Das veraltete Verfahren, bei dem Grippeimpfstoffe mithilfe von Hühnereiern hergestellt werden, stößt an seine Grenzen. Weil die Produktion sehr lange dauert, muss die Weltgesundheitsorganisation bereits sechs Monate vor jeder Grippesaison entscheiden, gegen welche Virusvarianten der Impfstoff schützen soll. In dieser Zeit können sich die zirkulierenden H3N2-Viren aber so stark verändern, dass der festgelegte Impfstoff nicht mehr dazu passt. Vergangenes Jahr führte eine solche "Antigendrift" dazu, dass die Impfung gegen H3N2 unwirksam war.

Daneben hat H3N2 noch einen weiteren Trick auf Lager, mit dem es das altmodische Herstellungsverfahren überlistet: Es passt sich während der Impfstoffproduktion in den Hühnereiern durch genetische Veränderungen an die neue Umgebung an. Auch deshalb stimmen die in Eiern gezüchteten Impfviren nicht mit den zirkulierenden Wildviren überein.

Ob der Impfstoff trotzdem wirkt, hängt vor allem vom Alter der Patienten ab: Kinder produzieren eine breite Palette unterschiedlicher Antikörper, die auch leicht veränderte Viren abfangen können. Durch diese Schrotschuss-Taktik entwickeln bis zu 50 Prozent der Kinder nach der Impfung eine zuverlässige Immunität gegen H3N2. Dagegen liegt die Effektivität der Impfung bei über 65-Jährigen, deren Immunsystem nur noch wenige Antikörper-Varianten hervorbringt, bei maximal zehn Prozent. Der beste Schutz für alte Menschen wäre deshalb eine generelle Impfung für Kinder, wie sie in den USA praktiziert wird. Ältere Menschen würden sich dann seltener anstecken, und auch die Kinder würden profitieren, weil sie besonders häufig an Grippe erkranken.

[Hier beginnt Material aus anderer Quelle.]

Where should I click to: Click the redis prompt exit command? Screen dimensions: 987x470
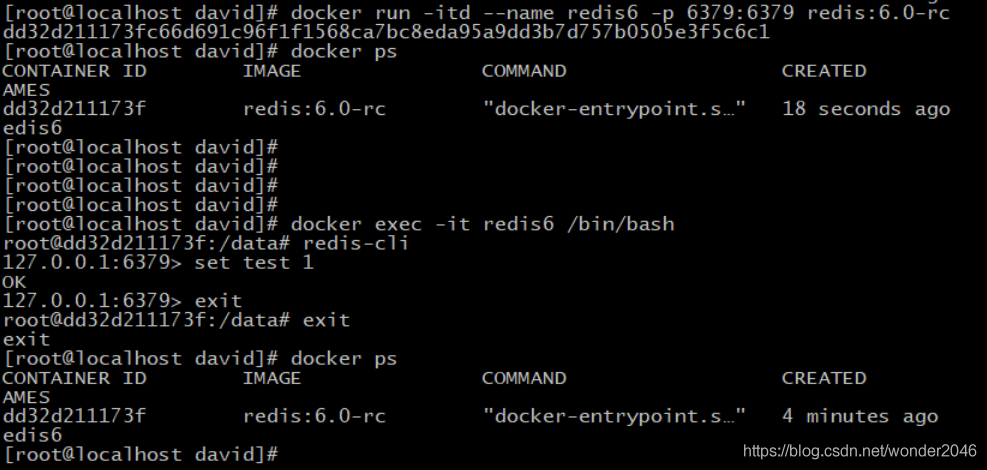(218, 301)
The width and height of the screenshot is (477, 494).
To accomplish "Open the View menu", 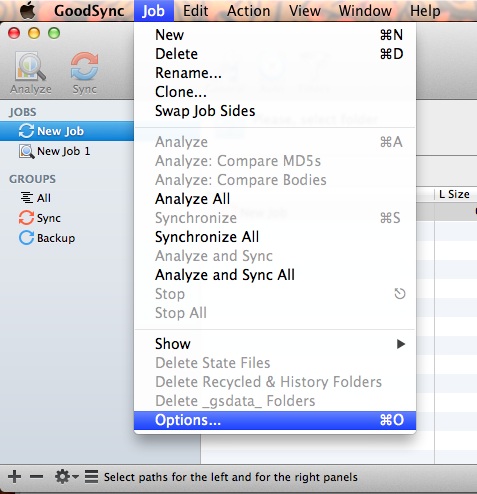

Ohne modernere Impfstoffe und schnellere Produktionsverfahren wird den Tücken der Influenzaviren nicht beizukommen sein. In der gerade beginnenden Grippesaison wird schon wieder eine Variante des H3N2 beobachtet, gegen die der Impfstoff wahrscheinlich nicht wirksam ist. Und von den beiden aktuell zirkulierenden Typen des Influenza-B-Virus ist mit der Dreifachimpfung nur eines abgedeckt. Insbesondere für Kinder wäre deshalb die neuerdings verfügbare Vierfachimpfung zu empfehlen, die gegen beide Influenza-B-Typen schützt. Doch weil die gesetzliche Kasse das nicht bezahlt, gibt es dazu keine offizielle Stellungnahme.

Von den Unzulänglichkeiten der Grippeimpfstoffe ist auch in den Kampagnen nichts zu hören. Solange die Behörden jedoch Gratiswerbung für schlecht wirksame Oldtimer machen, lohnt sich für die Hersteller die Entwicklung neuer Impfstoffe nicht. Leider ist auch das gemeinsame Schweigen von Behörden und Industrie ein fester Bestandteil des alljährlichen Rituals.